Donation to Center for Ray Bradbury Studies at IUPUI brings author's legacy home to the Midwest

  • Oct. 30, 2013

INDIANAPOLIS -- Indiana University-Purdue University Indianapolis is the new home for the papers and office library of one of America's master storytellers.

Author Ray Bradbury's family and his longtime friend Donn Albright recently donated collections of Bradbury's manuscripts and letters, along with furniture and other items, to the Center for Ray Bradbury Studies in the IU School of Liberal Arts at IUPUI.

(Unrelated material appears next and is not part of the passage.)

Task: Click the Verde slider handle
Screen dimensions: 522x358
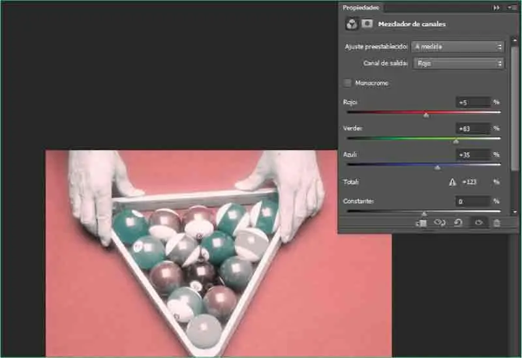Action: 456,141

Ray Bradbury, 91, an Illinois native, passed away in June 2012 in Los Angeles, where he had lived since the 1930s. His work and influence span many aspects of modern American intellectual and popular culture, including mainstream literature, and the highly popular genre fields of science fiction, fantasy, horror and detective fiction.

Bradbury's novels and story collections include such perennial favorites as "The Martian Chronicles," "The Illustrated Man," "The Golden Apples of the Sun" and "Fahrenheit 451." Materials related to these and other books, as well as many film and television adaptations, are included in the donated collections.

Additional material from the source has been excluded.